The recent disclosure of the 'FORM 483' report by the U.S. Food and Drug Administration (FDA) pertaining to Samsung Biologics has garnered significant attention not only in South Korea but also on the international stage, offering insights into the origins and significance of this development. Remarkably, it has come to light that a highly unusual number of FDA investigators were engaged in scrutinizing Samsung Biologics.

According to the FORM 483 issued to Samsung Biologics on September 1st, the FDA inspection team was composed of five individuals. In the industry, this number holds substantial significance.

Official records of FORM 483 issuances from 2022 to 2023, publicly available on the FDA's website, account for a total of 44 cases. Excluding Samsung Biologics, the highest number of investigators deployed for inspections was four. The FDA's own data reveals that, over the past two years, Samsung Biologics is the sole company to have undergone an inspection with five investigators.

In these 44 instances of FORM 483 issuance, the average number of investigators participating in inspections stands at 2.5. Samsung Biologics, having twice the standard number of FDA investigators, marks an exceptional scenario. Notably, respected companies like UCB, Wuxi, and Catalent underwent inspections with 1, 1, and 3 investigators, respectively, suggesting that the number of FDA investigators engaged in inspections does not seem to correlate significantly with the size of the companies in question.

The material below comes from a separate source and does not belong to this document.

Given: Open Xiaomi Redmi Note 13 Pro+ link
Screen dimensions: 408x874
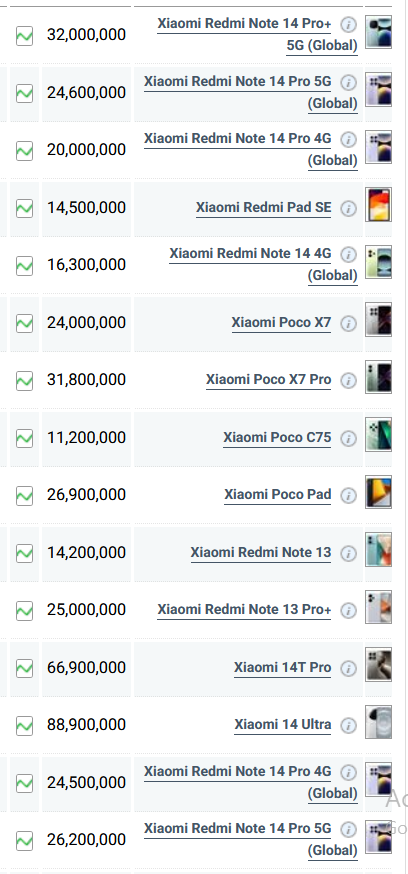Looking at the screenshot, I should (244, 610).
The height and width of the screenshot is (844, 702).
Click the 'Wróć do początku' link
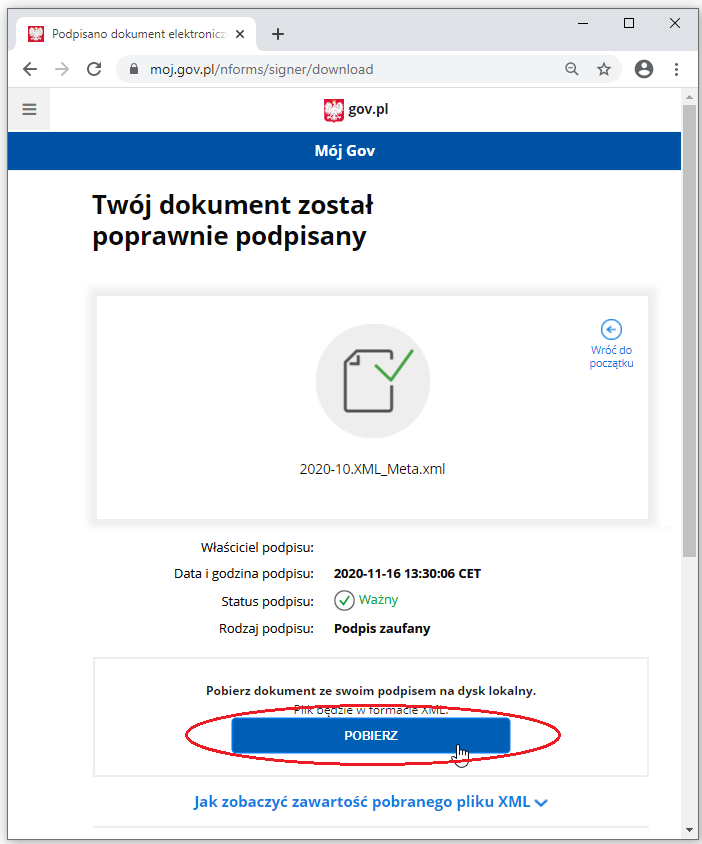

Commenting on this, an industry insider observed, "The presence of five FDA investigators during the approximately 10-day inspection of Samsung Biologics is highly unusual." They further remarked, "Typically, inspections involve around three investigators, and having five scrutinize Samsung Biologics for ten days indicates a matter of significant concern that warranted this level of attention."

Meanwhile, it is worth noting that Samsung Biologics has accumulated a total of 10 FORM 483 reports since 2016. The latest FORM 483 was officially disclosed on the FDA's website on October 17th, listing six issues, including improper data integrity management, delays in device revalidation, and inadequate facility oversight. Some industry experts even view these problems as potential violations of fundamental GMP principles.

In response, Samsung Biologics has stated their official position, asserting, "Receiving FORM 483 does not signify any serious deficiencies in our processes or issues that cannot be resolved." A company spokesperson emphasized, "It is crucial to understand that the receipt of FORM 483 does not impact product quality or patient safety in any way."